Henri-Philippe-Bénoni-Omer-Joseph Pétain

b. 24 Apr 1856, Cauchy-à-la-Tour, Pas-de-Calais
d. 23 Jul 1951, Port-Joinville, Île d'Yeu

Title: Chef de l'État français (Head of the French State)
Term: 11 Jul 1940 - 20 Aug 1944
Chronology: 10 Jul 1940, all powers are given to the government of the Republic under the authority and signature of Marshal Pétain, Constitutional Law of 10 Jul 1940 ("Loi constitutionnelle du 10 juillet 1940"), passed at the session of the Assemblée nationale (National Assembly), Grand Casino de Vichy, Vichy [1][2]
  11 Jul 1940, assumed the functions of office as proclaimed by the Constitutional Act No. 1 of 11 Jul 1940 ("Acte constitutionnel n° 1 du 11 juillet 1940") [3] (see note)
20 Aug 1944, ceased to exercise the functions of office upon capture by a belligerent force, Château de Morvillars, near Belfort, France [4][5]
Son of a prosperous farmer; educated at Jesuit and Dominican colleges; studied at the Military Academy of Saint-Cyr (École spéciale militaire de Saint-Cyr) (1876-1878); commissioned second lieutenant (1878); promoted to lieutenant (1883); continued education at the École Supérieure de Guerre (1888-1890); promoted to major (1890), captain (1890); taught at the École Supérieure de Guerre (1901-1910); promoted to colonel (1910), brigadier general (1914), major general (1914), lieutenant general (1914), general (1915); led successful defence of Verdun against the Germans (1916); headed the General Staff (1917); was made commander-in-chief of the armies of the North (15 May 1917); promoted to the rank of Marshal of France (19 Nov 1918); nominated vice president of the High Council of War (1920-1931) and general inspector of the army (1922); elected to the Académie française (1929; excluded in 1945); served as minister of war (9 Feb 1934 - 8 Nov 1934) and minister of state (1 Jun 1935 - 7 Jun 1935), ambassador to Spain (1939-1940); following the German invasion of France in 1940, was appointed vice president of the Council of Ministers (18 May 1940 - 16 Jun 1940) and minister of state (18 May 1940 - 16 Jun 1940); President of the Council of Ministers (16 Jun 1940 - 18 Apr 1942); concluded armistice with the Germans (22 Jun 1940); established government in Vichy (2 Jul 1940); assumed full legislative and executive powers as Chef de l'État français (11 Jul 1940); established a Fascist-oriented government notorious for collaboration with the Nazi Germany; after the Allies landed in France, he was forced by the Germans to leave Vichy and moved to Château de Morvillars, near Belfort (20 Aug 1944), and eventually was taken across the French-German border (7 Sep 1944); arrived to Sigmaringen, Germany (10 Sep 1944), then went to Switzerland, but returned to France (26 Apr 1945) to stand trial for treason; was found guilty and sentenced to death (15 Aug 1945); sentence was commuted to life imprisonment; was imprisoned on Île d'Yeu, an island off the coast of Vendée, where he died.
Biographical sources: "Un certain Philippe Pétain", by Pierre Bourget (Casterman, 1966); "Philippe Pétain", by Jacques Isorni (La Table ronde, 1973), 2 vols.; "Petain et la fin de la collaboration: Sigmaringen 1944-1945", by Henry Rousso (Editions Complexe, 1984)
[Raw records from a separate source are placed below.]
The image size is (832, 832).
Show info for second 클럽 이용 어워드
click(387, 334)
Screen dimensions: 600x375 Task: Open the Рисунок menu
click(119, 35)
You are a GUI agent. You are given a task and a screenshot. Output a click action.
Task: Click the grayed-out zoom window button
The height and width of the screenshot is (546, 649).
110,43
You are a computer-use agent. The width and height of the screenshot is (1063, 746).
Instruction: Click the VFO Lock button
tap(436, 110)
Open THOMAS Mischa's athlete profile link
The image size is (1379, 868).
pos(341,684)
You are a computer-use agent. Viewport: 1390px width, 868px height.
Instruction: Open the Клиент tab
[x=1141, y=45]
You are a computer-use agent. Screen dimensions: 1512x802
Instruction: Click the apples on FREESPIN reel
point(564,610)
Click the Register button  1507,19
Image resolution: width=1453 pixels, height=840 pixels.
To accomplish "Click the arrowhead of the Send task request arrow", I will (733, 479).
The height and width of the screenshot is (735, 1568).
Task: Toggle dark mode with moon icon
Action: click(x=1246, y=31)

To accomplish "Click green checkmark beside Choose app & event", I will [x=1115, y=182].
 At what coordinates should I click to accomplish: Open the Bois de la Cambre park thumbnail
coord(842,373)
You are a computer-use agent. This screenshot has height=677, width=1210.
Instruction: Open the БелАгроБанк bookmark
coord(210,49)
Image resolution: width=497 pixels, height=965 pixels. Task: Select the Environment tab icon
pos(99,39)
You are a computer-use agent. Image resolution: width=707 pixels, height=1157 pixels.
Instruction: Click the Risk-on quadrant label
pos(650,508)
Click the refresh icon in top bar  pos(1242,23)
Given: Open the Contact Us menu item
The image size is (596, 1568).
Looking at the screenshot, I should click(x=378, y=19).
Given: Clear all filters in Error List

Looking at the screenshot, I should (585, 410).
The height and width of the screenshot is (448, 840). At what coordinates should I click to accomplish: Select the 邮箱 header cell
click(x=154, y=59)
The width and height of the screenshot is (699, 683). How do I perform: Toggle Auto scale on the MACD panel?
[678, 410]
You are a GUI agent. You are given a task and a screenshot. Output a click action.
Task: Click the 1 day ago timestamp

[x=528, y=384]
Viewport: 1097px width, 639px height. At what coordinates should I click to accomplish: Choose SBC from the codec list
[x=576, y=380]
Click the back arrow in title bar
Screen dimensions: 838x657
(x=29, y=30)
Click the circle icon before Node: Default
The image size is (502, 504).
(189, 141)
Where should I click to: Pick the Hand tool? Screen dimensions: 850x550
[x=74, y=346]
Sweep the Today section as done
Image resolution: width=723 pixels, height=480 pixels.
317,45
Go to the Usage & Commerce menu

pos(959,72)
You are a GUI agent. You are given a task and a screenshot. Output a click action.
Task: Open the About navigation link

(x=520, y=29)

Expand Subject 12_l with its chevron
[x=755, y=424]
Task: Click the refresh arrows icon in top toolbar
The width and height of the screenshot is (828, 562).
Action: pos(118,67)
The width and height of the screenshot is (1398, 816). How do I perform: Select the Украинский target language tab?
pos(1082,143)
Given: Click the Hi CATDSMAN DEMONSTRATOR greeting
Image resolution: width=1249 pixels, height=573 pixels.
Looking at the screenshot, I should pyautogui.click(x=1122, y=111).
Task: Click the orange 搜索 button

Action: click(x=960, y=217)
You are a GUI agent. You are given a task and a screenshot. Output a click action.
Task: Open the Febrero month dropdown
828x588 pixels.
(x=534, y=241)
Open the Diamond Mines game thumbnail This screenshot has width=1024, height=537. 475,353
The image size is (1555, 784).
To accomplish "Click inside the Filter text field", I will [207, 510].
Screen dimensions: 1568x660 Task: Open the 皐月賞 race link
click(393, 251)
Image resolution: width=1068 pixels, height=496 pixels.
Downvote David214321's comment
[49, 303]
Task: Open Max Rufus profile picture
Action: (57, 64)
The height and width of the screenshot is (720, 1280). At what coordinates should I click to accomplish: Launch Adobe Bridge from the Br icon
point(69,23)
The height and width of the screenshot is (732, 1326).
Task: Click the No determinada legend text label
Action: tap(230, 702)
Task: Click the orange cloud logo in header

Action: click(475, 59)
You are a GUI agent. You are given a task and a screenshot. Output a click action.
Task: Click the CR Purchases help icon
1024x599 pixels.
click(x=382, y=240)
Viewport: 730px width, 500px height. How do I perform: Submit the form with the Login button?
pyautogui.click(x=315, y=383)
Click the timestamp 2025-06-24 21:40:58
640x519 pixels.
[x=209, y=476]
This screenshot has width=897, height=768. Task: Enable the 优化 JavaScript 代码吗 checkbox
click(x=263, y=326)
[1] Journal officiel de la République française. Débats parlementaires. Assemblée nationale. N° 43. Jeudi 11 Juillet 1940. P. 1-5.
[2] Journal officiel de la République française. Lois et Décrets. N° 167. Jeudi 11 Juillet 1940. P. 4513.
[3] Journal officiel de la République française. Lois et Décrets. N° 168. Vendredi 12 Juillet 1940. P. 4517.
[4] "Petain et la fin de la collaboration", op. cit., 78.
[5] Prior to his forced removal from Vichy, Pétain received the diplomatic corps in audience and delivered to them a message addressed to Adolf Hitler, which ends with "J'élève une protestation solennelle contre cet acte de force, qui me place dans l'impossibilité d'exercer mes prérogatives de chef de l'État français." ("Petain et la fin de la collaboration", op. cit., 79). Before leaving French territory (7 Sep 1944), he addressed to Hitler another statement and protest, in which he declared that he remains in the impossibility of exercising the functions of Head of the French State: "... et je constate que je reste dans l'impossibilité d'exercer les fonctions de chef de l'État français, dont j'ai été investi par l'Assemblée Nationale." ("Un certain Philippe Pétain", op. cit., 258).